Quando são brancos ricos usando as regras do jogo para lucrar, então tudo é permitido, mas quando os pequenos querem usar as mesmas estratégias para virar o placar, aí não pode. Esses grandes fundos precisam aceitar que não estão mais sozinhos".

Segundo Tran, a parcela de investidores de varejo na bolsa de valores subiu de 10-15% para 40%, embalados pela onda de plataformas livres de taxa de corretagem.

Até o ano passado, o aplicativo Robinhood, que começou essa tendência de "taxa zero", contava, sozinho, com 13 milhões de usuários, mas ficou no topo das lista dos apps mais vendidos ao longo dos últimos dias, surfando na onda dessas polêmicas – e críticas. 

Uma reportagem do Wall Street Journal indicou que, nesse período, um milhão de novos usuários se cadastraram na plataforma.


Por não cobrarem taxa de corretagem, aplicativos como o Robinhood fazem sucesso entre os investidores de varejo / AFP

É preciso estar atento e forte

Embora celebrem a chegada de novos investidores às bolsas, os especialistas pedem cautela, lembrando de que se trata de um risco. "Não é inteligente jogar um jogo que não se sabe as regras ou que não se é talentoso para jogar. É por isso que existem fundos de investimento e agências especializadas, para ajudar aqueles que não têm 'talento' para a coisa", explica Larry Harris. 

No caso da GameStop, AMC e outras empresas envolvidas nas polêmicas dos últimos dias, grandes fundos de investimento perderam, mas pequenos investidores, que queriam se aproveitar da situação, também acabaram prejudicados.

"Aqueles que chegaram tarde e pagaram caro pelas ações, impulsionados pelo frenesi, se deram mal; perderam muito dinheiro mesmo", diz o chefe de finanças da USC, que insiste que o evento foi fruto de especulação.

Leia também: Qual o papel do fundamentalismo religioso na oposição a Joe Biden nos EUA?

"Os grandes agentes que praticam vendas descobertas estão atuando de acordo com as regras, usando de informações públicas para preverem o movimento da bolsa. Essa ação conjunta manipulou o preço sem explicação. Eles compraram ações não porque acreditam no desempenho das companhias, mas para lucrar com uma tática que só beneficia quem chega primeiro", defende.

De fato, as ações da GameStop já despencaram mais de 65% desde o ápice das notícias, fazendo com que os usuários que apostaram na empresa dias atrás, quando as ações passavam dos US$ 300, ficassem com prejuízo.
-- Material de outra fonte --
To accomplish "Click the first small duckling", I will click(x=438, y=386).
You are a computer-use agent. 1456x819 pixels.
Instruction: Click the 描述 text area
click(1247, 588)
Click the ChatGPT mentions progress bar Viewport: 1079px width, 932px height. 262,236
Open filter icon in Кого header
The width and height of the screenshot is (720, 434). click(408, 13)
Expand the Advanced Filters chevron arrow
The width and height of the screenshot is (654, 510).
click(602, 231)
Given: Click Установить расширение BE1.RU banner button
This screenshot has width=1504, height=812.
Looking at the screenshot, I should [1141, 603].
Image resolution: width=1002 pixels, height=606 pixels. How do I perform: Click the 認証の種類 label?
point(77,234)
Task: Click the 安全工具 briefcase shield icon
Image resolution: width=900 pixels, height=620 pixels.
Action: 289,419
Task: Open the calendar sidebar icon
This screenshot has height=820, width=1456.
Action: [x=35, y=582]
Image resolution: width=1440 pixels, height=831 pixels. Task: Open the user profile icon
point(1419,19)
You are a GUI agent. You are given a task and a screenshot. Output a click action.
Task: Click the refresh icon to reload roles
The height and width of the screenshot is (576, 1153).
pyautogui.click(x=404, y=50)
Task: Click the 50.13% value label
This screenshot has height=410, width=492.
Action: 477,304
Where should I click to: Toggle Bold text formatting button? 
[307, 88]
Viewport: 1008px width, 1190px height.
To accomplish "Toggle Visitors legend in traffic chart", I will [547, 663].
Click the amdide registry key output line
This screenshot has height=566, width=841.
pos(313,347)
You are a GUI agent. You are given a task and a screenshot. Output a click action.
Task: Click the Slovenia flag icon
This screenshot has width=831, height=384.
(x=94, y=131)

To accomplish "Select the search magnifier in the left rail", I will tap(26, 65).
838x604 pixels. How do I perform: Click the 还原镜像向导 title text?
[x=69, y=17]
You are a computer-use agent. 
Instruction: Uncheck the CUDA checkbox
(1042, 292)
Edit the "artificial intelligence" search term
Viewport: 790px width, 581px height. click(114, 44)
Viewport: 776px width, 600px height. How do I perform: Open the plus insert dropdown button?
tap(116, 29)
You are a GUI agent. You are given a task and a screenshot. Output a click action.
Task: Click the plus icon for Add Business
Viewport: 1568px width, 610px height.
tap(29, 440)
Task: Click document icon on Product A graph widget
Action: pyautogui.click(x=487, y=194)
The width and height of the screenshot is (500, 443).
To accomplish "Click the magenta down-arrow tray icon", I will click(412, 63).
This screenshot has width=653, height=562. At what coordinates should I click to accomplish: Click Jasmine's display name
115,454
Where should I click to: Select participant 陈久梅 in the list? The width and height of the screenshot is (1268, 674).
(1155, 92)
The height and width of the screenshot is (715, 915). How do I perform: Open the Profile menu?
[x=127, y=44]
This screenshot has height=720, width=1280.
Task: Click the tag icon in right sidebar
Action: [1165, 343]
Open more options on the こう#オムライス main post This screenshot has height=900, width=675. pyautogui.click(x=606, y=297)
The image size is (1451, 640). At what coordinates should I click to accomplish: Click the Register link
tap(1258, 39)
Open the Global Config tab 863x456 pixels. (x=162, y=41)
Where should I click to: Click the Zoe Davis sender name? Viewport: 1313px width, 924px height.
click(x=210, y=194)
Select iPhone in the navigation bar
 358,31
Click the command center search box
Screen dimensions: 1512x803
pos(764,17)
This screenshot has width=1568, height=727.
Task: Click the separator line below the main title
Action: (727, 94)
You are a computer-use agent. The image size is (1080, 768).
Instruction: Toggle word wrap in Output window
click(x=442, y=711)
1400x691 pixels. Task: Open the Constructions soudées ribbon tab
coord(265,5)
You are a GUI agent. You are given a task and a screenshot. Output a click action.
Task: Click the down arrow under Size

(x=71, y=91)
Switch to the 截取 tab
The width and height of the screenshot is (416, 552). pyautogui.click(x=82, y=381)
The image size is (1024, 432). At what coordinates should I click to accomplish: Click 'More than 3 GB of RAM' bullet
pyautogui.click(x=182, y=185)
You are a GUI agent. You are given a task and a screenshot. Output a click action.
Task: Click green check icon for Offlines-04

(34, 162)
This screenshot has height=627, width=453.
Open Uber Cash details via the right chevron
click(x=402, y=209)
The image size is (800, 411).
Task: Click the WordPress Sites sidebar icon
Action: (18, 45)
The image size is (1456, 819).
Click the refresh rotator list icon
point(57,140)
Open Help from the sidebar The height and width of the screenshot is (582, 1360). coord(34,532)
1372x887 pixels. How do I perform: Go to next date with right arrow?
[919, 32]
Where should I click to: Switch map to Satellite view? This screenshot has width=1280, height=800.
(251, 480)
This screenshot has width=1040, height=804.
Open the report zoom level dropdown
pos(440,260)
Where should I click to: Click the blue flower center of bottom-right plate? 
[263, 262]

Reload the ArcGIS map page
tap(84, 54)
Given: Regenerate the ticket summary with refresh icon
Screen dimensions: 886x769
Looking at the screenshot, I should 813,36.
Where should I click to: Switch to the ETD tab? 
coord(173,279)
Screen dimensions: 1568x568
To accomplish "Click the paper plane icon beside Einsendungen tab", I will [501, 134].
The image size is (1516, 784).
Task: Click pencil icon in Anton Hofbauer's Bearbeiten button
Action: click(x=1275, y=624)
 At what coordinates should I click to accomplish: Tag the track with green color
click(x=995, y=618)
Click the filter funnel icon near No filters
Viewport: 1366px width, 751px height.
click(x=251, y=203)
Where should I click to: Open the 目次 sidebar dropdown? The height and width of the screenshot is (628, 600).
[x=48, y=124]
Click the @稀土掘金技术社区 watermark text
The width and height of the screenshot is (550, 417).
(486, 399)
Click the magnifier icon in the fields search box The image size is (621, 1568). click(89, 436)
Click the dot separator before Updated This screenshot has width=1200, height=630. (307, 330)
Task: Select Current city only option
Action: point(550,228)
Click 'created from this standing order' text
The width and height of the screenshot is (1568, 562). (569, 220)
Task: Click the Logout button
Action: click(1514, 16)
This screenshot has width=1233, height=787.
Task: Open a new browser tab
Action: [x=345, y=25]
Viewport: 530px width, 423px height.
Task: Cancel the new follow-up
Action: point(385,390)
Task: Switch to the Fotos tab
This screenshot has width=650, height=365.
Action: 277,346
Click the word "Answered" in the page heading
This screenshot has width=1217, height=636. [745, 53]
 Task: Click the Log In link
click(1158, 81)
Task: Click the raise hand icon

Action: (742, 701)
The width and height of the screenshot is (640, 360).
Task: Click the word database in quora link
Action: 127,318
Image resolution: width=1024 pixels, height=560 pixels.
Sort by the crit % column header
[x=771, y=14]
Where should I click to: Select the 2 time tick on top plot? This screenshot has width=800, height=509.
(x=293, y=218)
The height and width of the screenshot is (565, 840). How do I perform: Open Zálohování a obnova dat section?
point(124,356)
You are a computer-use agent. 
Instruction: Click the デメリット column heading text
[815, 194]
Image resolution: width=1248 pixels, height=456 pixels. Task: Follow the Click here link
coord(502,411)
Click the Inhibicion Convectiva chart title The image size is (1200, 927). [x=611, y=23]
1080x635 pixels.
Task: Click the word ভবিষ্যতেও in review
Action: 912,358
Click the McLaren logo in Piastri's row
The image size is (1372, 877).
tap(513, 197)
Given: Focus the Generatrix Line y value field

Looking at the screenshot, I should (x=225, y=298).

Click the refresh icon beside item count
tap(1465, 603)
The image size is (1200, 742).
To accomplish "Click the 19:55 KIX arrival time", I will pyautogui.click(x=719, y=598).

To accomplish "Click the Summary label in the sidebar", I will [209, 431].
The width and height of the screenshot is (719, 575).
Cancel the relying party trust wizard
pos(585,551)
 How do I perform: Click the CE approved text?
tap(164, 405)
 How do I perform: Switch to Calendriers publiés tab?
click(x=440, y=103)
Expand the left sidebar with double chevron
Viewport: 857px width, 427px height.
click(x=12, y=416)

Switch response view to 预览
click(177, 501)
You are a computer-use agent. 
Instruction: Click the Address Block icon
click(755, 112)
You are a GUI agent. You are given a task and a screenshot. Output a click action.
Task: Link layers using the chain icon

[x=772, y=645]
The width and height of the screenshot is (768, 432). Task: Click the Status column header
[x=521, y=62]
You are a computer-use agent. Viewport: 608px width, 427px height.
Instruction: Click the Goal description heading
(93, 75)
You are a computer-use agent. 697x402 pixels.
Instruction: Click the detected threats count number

Enquanto as autoridades investigam todas as movimentações para averiguar se o caso pode ser configurado como manipulação de preço e, a partir daí, tomar as devidas providências, professores de economia explicam que os fundos de investimento não são os vilões da história. 

"As pessoas pensam que fundos de investimentos só acomodam bilionários, mas a verdade é que fundos de pensões, as aposentadorias de policiais, bombeiros, encanadores, de pessoas como eu e você, estão ali também", explica Harris. "Quando eles perdem, perdemos todos um pouco. Só Wall Street que não perde nunca".